What you need to do —
Write the next part of the patent passage below on allocating memory bandwidth in a server system, picking up from its last sentence.
═══ Study text ═══
The flow control prevents receiver buffer overflow. The bound nodes
share flow control information to prevent a device from
transmitting a data packet that its bound node is unable to accept
due to lack of available memory space. The present embodiments are
dynamic in that the memory bandwidth can be adjusted without
bringing down the link to reinitialize buffers and reset the
nodes.
[0017] The present embodiments refer to adjusting the quality of
service of a server system. This can include adjusting many aspects
of a link including memory bandwidth. Memory bandwidth is the rate
at which data can be read from or stored into a memory device and
is typically measured in bits/second or bytes/second.
[0018] FIG. 2 illustrates a flow chart of one embodiment of a
method for adding a new resource to a server system. Each host node
can be bound to one or more resources of an I/O device. Once the
binding is created, the host node and the I/O node work together to
manage the memory bandwidth going through each connection as
described subsequently.
[0019] To bind the new resource to the host node, the management
module determines a memory bandwidth allocation for the new
resource 201. The memory bandwidth allocation can be determined by
user input to the server system or the management module
determining that a particular resource requires a certain amount of
memory bandwidth to operate properly.
═══ Dataset extract ═══
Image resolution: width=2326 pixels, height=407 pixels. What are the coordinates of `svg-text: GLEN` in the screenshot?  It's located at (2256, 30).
═══
═══ Dataset extract ═══
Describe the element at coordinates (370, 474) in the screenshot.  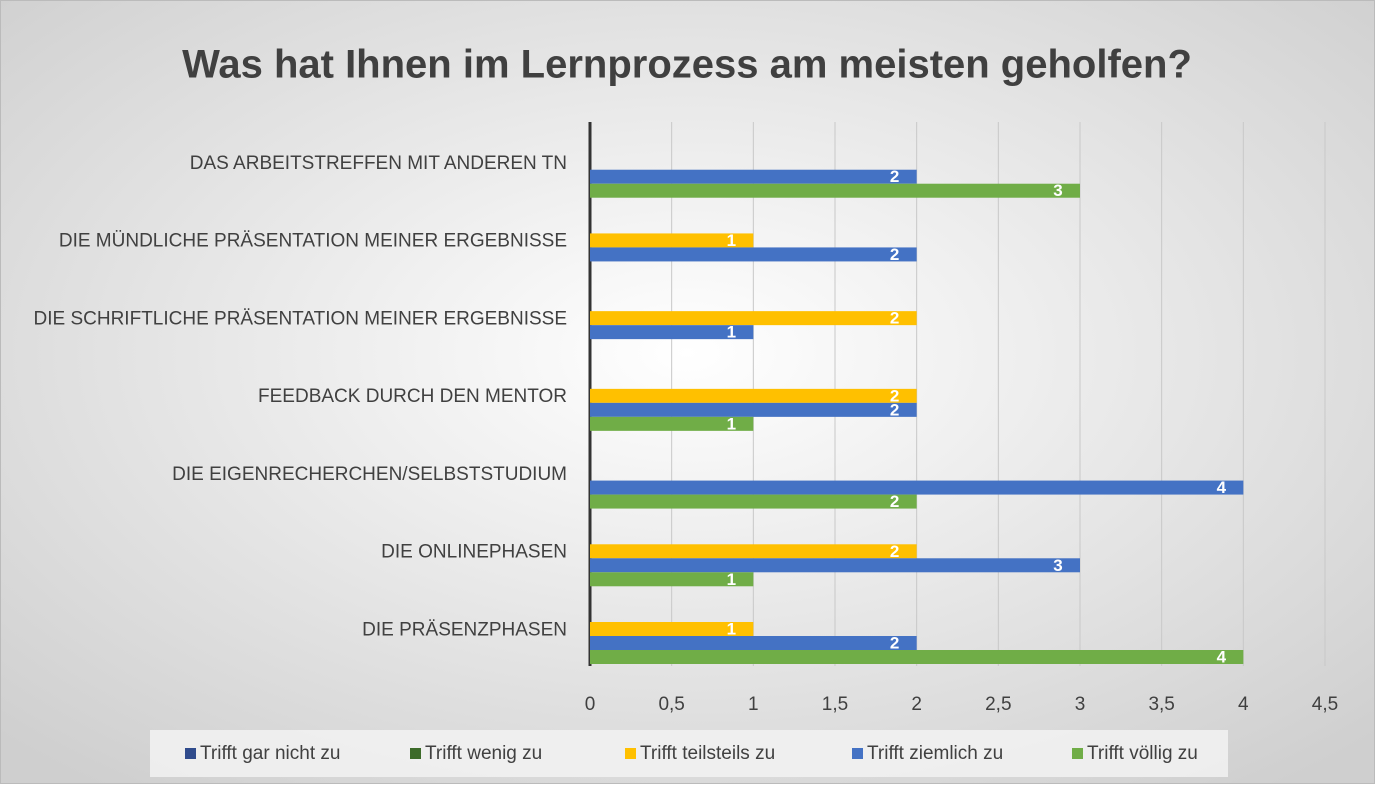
═══
═══ Dataset extract ═══
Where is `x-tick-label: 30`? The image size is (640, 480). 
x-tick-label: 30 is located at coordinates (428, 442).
═══
Result of this task —
[0020] A comparison is then done to determine if the total memory
bandwidth allocated to all resources in the server system is
greater than or equal to the total memory space available 203 in
the system. If the total allocated memory bandwidth is less than
the total memory space available in the system, extra memory
bandwidth is allocated to the new resource 207. The allocated
memory bandwidth may be in the compute node or the I/O node. The
management module then enables a connection through the switching
fabric to the new resource 209.
[0021] If the total allocated memory bandwidth is greater than or
equal to the total memory space available 203, the management
module reduces the memory bandwidth allocated to the other
resources bound to the requesting host 205. The reduction in memory
bandwidth is accomplished based on the priority of the other
resources bound to the requesting host. When a new resource is
added to the server system, it might have a different priority for
operation than resources already bound to one or more host nodes.
For example, if one of the other resources has a low priority and
the new resource has a high priority, memory bandwidth is
reallocated from the low priority resource and given to the new
resource. A check is done to verify that the credits have been
de-allocated 211. Once the credits have been de-allocated, this
frees up memory space, allowing more memory bandwidth to be
allocated by the management module to the new resource 207. The
management module then enables the connection to the new resource
209.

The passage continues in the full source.